• THE INPUT
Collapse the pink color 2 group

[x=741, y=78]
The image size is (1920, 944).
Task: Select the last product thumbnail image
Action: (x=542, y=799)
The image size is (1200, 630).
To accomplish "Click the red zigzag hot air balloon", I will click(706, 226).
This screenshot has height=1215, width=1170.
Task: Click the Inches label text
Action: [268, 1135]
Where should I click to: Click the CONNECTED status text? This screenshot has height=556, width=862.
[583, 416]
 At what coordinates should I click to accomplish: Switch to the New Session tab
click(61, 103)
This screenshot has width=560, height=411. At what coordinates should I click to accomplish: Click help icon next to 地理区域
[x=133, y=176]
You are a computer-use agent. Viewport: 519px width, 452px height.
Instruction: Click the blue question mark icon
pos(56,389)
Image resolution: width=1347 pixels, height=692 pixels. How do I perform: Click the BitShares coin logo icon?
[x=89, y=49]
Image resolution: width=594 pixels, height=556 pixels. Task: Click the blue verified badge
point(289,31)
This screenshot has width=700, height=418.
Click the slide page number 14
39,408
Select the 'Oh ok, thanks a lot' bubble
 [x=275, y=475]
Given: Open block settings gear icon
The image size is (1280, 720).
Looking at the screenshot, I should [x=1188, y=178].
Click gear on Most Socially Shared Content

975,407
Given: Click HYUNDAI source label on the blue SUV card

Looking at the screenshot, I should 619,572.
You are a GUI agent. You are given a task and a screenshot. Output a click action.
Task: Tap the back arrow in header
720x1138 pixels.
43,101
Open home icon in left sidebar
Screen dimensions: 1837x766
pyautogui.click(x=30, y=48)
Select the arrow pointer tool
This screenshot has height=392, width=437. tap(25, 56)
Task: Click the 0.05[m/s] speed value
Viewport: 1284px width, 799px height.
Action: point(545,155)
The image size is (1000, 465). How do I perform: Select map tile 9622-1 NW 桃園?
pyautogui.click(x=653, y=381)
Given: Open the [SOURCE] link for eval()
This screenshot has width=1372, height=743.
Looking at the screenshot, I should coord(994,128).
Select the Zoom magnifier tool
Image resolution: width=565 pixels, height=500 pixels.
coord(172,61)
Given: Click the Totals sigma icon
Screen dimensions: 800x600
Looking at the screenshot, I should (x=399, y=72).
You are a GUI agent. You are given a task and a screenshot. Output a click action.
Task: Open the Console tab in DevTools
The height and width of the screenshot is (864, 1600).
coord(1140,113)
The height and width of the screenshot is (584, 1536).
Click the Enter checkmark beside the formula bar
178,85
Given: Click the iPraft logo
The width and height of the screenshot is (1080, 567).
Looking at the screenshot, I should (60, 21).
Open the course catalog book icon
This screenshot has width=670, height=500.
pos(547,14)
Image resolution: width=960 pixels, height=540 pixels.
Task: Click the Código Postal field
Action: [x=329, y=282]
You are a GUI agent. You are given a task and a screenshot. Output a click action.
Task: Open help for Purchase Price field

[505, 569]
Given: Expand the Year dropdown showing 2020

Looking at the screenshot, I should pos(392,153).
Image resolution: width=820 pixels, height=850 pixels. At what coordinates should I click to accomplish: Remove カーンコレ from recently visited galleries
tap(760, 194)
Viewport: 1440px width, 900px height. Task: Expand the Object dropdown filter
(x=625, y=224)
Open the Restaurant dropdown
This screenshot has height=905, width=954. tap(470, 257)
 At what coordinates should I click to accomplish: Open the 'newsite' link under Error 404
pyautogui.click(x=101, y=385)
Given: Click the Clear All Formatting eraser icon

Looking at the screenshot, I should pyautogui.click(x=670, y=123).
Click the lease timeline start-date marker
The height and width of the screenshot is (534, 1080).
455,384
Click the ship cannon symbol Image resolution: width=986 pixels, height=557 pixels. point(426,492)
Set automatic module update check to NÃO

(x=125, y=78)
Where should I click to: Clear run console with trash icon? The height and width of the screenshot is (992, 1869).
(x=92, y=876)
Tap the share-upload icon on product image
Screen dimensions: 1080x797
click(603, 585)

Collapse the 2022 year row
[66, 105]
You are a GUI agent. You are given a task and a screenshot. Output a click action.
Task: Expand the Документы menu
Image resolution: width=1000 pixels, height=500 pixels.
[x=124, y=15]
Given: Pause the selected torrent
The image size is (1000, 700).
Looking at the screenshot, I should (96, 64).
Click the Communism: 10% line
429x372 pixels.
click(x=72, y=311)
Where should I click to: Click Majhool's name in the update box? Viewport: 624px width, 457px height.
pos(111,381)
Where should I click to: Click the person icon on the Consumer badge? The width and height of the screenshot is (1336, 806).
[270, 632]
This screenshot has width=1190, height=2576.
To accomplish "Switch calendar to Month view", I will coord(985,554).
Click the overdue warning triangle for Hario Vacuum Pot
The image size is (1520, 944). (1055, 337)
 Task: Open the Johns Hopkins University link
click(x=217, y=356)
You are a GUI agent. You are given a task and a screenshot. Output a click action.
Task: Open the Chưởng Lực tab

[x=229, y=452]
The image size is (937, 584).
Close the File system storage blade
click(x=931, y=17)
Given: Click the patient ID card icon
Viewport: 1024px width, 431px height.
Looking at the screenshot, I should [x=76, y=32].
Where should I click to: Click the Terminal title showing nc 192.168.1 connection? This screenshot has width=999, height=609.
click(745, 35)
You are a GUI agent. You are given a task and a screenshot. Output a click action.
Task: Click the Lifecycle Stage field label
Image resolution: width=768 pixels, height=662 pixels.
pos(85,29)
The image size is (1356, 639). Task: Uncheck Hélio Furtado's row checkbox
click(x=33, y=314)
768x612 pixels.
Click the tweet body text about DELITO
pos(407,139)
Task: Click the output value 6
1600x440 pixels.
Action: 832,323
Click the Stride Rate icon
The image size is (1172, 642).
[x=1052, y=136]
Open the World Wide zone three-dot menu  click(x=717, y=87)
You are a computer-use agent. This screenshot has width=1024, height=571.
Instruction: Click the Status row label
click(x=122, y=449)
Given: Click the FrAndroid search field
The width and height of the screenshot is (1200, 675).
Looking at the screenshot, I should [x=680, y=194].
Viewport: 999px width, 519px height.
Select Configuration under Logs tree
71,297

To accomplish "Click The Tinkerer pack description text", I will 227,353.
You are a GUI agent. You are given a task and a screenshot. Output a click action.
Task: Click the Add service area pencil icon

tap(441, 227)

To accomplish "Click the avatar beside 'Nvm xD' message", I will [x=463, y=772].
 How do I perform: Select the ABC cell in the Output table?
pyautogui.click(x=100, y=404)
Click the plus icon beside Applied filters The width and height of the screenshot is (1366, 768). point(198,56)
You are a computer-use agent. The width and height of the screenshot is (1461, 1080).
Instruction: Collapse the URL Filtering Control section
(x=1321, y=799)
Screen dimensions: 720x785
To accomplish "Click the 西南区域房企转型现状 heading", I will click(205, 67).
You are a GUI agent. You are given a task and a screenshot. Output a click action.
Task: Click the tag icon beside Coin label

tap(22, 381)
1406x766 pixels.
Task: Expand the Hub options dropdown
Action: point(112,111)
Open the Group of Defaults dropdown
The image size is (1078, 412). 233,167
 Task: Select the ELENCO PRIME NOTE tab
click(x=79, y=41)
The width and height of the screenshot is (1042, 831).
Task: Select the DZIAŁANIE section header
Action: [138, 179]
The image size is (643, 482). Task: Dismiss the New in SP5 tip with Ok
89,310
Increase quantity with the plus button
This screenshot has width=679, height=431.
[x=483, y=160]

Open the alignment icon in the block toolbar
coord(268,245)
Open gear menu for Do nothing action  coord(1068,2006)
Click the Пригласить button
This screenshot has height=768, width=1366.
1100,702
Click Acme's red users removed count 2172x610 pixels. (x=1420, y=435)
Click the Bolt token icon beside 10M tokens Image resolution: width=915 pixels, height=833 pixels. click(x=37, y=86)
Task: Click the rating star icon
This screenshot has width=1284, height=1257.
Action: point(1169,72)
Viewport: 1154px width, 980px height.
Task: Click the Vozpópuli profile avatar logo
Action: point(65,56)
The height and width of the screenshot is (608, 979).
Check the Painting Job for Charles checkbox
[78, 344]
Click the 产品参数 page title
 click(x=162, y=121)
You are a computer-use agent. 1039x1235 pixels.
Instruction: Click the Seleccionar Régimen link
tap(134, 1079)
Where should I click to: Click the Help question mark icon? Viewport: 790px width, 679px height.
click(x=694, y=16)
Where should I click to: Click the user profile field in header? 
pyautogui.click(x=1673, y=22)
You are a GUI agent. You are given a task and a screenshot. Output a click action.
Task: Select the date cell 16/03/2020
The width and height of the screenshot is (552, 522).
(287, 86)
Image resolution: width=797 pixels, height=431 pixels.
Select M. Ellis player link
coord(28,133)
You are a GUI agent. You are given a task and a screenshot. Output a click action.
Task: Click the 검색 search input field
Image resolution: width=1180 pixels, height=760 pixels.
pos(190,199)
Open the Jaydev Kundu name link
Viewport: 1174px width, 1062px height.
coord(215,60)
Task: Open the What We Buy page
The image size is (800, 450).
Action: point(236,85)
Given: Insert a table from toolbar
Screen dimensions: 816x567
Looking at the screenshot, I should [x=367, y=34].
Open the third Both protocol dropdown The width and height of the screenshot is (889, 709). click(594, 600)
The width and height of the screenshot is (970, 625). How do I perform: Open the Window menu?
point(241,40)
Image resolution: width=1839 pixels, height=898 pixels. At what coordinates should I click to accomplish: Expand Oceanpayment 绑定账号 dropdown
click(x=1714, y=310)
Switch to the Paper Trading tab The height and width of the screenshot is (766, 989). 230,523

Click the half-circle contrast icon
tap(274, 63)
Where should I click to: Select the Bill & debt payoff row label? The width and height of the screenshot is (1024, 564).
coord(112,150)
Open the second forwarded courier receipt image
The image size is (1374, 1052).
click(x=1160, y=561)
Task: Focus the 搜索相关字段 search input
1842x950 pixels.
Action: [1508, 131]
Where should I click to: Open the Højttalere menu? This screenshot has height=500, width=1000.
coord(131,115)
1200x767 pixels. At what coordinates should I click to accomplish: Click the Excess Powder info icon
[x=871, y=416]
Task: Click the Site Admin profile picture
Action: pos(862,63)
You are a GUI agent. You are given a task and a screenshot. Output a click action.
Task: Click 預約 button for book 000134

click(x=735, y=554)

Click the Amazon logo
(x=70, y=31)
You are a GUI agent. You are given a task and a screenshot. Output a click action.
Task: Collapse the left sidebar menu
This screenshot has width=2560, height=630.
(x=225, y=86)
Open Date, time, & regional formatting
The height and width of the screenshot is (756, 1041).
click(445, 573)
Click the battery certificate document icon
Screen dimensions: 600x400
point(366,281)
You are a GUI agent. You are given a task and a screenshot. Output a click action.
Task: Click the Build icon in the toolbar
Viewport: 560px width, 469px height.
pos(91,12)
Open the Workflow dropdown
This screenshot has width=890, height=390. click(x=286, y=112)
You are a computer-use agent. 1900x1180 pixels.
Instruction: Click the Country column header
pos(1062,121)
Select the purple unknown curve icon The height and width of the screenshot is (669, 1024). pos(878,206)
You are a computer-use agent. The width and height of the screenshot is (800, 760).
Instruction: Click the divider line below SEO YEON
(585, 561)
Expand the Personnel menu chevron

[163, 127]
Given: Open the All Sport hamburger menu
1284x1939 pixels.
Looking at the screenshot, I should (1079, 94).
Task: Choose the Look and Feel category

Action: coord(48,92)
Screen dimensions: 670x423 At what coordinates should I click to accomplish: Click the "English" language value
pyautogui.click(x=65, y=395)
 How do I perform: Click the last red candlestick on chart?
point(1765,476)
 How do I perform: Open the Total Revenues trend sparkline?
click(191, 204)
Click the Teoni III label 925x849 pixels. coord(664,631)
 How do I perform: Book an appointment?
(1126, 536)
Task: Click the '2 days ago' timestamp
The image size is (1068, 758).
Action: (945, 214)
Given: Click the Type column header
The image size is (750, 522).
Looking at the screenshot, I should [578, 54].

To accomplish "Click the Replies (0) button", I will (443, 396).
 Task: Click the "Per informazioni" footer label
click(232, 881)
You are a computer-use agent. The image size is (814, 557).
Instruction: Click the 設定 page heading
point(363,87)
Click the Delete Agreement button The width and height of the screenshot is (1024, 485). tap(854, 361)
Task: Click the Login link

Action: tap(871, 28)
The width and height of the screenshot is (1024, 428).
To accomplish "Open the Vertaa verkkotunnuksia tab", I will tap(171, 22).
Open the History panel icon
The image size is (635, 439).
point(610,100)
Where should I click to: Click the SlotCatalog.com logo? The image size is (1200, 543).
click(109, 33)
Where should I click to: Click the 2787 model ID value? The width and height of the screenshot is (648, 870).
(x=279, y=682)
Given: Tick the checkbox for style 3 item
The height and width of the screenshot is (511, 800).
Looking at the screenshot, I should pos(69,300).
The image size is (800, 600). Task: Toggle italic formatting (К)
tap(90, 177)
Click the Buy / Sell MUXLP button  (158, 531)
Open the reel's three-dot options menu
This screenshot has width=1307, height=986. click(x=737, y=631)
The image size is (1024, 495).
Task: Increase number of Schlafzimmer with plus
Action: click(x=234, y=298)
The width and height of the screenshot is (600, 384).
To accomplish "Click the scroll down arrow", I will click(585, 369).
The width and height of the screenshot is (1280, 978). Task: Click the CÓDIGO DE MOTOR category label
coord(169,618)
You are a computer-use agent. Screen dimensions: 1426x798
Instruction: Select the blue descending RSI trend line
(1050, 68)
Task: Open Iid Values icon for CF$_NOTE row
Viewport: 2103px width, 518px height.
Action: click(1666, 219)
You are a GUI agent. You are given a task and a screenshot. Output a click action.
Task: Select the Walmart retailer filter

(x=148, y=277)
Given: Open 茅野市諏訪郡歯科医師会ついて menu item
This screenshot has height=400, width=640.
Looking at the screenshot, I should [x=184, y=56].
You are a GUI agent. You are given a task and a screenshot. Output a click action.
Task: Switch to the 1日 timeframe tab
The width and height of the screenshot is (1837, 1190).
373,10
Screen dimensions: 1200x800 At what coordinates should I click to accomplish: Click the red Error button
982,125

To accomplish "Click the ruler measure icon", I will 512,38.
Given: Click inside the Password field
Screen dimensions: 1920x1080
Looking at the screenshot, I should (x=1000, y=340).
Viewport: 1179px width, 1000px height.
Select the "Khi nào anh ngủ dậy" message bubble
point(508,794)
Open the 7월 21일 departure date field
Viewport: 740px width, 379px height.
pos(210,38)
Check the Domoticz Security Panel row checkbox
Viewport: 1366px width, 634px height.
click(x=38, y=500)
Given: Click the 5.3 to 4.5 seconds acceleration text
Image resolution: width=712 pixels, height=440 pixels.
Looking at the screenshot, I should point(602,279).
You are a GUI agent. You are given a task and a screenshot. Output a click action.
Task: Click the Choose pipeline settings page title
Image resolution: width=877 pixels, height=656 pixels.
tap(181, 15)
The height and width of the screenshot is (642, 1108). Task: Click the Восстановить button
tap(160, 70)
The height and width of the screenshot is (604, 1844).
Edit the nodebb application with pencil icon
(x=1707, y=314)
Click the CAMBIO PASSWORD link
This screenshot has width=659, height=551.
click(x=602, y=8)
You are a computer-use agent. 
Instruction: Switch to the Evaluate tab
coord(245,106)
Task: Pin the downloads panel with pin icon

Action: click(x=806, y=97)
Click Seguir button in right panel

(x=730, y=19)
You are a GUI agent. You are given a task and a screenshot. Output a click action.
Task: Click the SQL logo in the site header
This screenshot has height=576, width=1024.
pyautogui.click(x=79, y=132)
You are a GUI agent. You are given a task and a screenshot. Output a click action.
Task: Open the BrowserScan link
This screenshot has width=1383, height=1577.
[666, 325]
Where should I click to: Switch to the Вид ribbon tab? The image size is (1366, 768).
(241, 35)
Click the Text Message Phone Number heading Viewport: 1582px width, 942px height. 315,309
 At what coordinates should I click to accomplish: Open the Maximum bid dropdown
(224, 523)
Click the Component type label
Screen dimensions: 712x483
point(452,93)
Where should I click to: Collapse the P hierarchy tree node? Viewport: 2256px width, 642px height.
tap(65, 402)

• WHAT NEEDS TO BE DONE
In the material above, tally each line where "item" appears, and respond with only the tally.

• SOLUTION FOR THIS TASK
2